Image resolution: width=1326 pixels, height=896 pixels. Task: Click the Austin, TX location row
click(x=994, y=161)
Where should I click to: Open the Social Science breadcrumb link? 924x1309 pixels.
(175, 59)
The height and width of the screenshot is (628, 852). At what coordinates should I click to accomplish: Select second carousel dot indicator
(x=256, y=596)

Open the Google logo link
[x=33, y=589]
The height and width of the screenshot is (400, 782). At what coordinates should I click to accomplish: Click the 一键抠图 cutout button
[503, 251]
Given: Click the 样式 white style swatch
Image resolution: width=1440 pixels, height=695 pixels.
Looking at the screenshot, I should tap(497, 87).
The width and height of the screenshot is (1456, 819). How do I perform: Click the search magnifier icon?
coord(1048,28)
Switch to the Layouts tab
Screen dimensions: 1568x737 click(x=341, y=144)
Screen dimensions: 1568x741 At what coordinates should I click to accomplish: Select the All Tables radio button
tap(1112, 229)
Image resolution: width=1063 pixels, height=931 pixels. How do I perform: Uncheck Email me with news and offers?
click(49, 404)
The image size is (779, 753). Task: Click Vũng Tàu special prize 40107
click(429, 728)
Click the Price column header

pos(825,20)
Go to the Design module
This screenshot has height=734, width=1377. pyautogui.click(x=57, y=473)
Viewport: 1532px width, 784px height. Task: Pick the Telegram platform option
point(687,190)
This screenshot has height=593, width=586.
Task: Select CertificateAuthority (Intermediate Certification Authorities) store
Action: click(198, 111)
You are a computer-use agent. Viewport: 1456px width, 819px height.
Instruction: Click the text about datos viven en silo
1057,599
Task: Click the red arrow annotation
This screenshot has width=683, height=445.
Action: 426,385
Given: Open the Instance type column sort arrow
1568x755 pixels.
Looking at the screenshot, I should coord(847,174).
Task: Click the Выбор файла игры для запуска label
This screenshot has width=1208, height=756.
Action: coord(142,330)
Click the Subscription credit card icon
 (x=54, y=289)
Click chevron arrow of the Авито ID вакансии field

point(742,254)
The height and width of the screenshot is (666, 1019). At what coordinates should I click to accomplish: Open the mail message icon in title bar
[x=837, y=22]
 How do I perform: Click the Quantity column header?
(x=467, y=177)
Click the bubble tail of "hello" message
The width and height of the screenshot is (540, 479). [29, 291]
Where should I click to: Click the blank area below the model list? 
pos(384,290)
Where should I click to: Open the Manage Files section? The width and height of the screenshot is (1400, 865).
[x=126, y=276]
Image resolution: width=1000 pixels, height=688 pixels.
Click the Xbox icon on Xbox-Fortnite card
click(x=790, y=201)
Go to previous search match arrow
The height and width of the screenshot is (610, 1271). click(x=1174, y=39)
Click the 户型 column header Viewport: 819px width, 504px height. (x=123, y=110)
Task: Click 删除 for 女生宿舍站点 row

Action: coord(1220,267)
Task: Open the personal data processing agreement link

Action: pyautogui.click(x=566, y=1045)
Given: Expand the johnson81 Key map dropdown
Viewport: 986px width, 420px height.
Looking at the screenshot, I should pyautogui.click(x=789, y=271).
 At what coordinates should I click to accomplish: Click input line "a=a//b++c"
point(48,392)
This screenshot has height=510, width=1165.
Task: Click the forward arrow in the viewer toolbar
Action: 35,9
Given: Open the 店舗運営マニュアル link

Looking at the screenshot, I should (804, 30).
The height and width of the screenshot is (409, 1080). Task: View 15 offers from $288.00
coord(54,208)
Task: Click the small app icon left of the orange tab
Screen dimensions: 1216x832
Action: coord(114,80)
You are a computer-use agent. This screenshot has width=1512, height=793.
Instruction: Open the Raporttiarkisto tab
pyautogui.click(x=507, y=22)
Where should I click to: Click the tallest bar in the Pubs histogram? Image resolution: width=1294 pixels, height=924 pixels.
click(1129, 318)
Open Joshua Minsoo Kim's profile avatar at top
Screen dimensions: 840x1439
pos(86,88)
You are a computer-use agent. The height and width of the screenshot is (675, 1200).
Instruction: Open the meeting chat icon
▬▬▬▬▬▬▬▬▬▬
Descripción del ejercicio:
Renombra "computer-use agent" como "GUI agent" en todas las líneas y cópialas sin ningún otro cambio.

Respuesta completa:
Image resolution: width=1326 pixels, height=896 pixels. Task: Click the Austin, TX location row
click(x=994, y=161)
Where should I click to: Open the Social Science breadcrumb link? 924x1309 pixels.
(175, 59)
The height and width of the screenshot is (628, 852). At what coordinates should I click to accomplish: Select second carousel dot indicator
(x=256, y=596)

Open the Google logo link
[x=33, y=589]
The height and width of the screenshot is (400, 782). At what coordinates should I click to accomplish: Click the 一键抠图 cutout button
[503, 251]
Given: Click the 样式 white style swatch
Image resolution: width=1440 pixels, height=695 pixels.
Looking at the screenshot, I should tap(497, 87).
The width and height of the screenshot is (1456, 819). How do I perform: Click the search magnifier icon?
coord(1048,28)
Switch to the Layouts tab
Screen dimensions: 1568x737 click(x=341, y=144)
Screen dimensions: 1568x741 At what coordinates should I click to accomplish: Select the All Tables radio button
tap(1112, 229)
Image resolution: width=1063 pixels, height=931 pixels. How do I perform: Uncheck Email me with news and offers?
click(49, 404)
The image size is (779, 753). Task: Click Vũng Tàu special prize 40107
click(429, 728)
Click the Price column header

pos(825,20)
Go to the Design module
This screenshot has height=734, width=1377. pyautogui.click(x=57, y=473)
Viewport: 1532px width, 784px height. Task: Pick the Telegram platform option
point(687,190)
This screenshot has height=593, width=586.
Task: Select CertificateAuthority (Intermediate Certification Authorities) store
Action: click(198, 111)
You are a GUI agent. Viewport: 1456px width, 819px height.
Instruction: Click the text about datos viven en silo
1057,599
Task: Click the red arrow annotation
This screenshot has width=683, height=445.
Action: 426,385
Given: Open the Instance type column sort arrow
1568x755 pixels.
Looking at the screenshot, I should coord(847,174).
Task: Click the Выбор файла игры для запуска label
This screenshot has width=1208, height=756.
Action: coord(142,330)
Click the Subscription credit card icon
 (x=54, y=289)
Click chevron arrow of the Авито ID вакансии field

point(742,254)
The height and width of the screenshot is (666, 1019). At what coordinates should I click to accomplish: Open the mail message icon in title bar
[x=837, y=22]
 How do I perform: Click the Quantity column header?
(x=467, y=177)
Click the bubble tail of "hello" message
The width and height of the screenshot is (540, 479). [29, 291]
Where should I click to: Click the blank area below the model list? 
pos(384,290)
Where should I click to: Open the Manage Files section? The width and height of the screenshot is (1400, 865).
[x=126, y=276]
Image resolution: width=1000 pixels, height=688 pixels.
Click the Xbox icon on Xbox-Fortnite card
click(x=790, y=201)
Go to previous search match arrow
The height and width of the screenshot is (610, 1271). click(x=1174, y=39)
Click the 户型 column header Viewport: 819px width, 504px height. (x=123, y=110)
Task: Click 删除 for 女生宿舍站点 row

Action: coord(1220,267)
Task: Open the personal data processing agreement link

Action: pyautogui.click(x=566, y=1045)
Given: Expand the johnson81 Key map dropdown
Viewport: 986px width, 420px height.
Looking at the screenshot, I should pyautogui.click(x=789, y=271).
 At what coordinates should I click to accomplish: Click input line "a=a//b++c"
point(48,392)
This screenshot has height=510, width=1165.
Task: Click the forward arrow in the viewer toolbar
Action: 35,9
Given: Open the 店舗運営マニュアル link

Looking at the screenshot, I should (804, 30).
The height and width of the screenshot is (409, 1080). Task: View 15 offers from $288.00
coord(54,208)
Task: Click the small app icon left of the orange tab
Screen dimensions: 1216x832
Action: coord(114,80)
You are a GUI agent. This screenshot has width=1512, height=793.
Instruction: Open the Raporttiarkisto tab
pyautogui.click(x=507, y=22)
Where should I click to: Click the tallest bar in the Pubs histogram? Image resolution: width=1294 pixels, height=924 pixels.
click(1129, 318)
Open Joshua Minsoo Kim's profile avatar at top
Screen dimensions: 840x1439
pos(86,88)
You are a GUI agent. The height and width of the screenshot is (675, 1200).
Instruction: Open the meeting chat icon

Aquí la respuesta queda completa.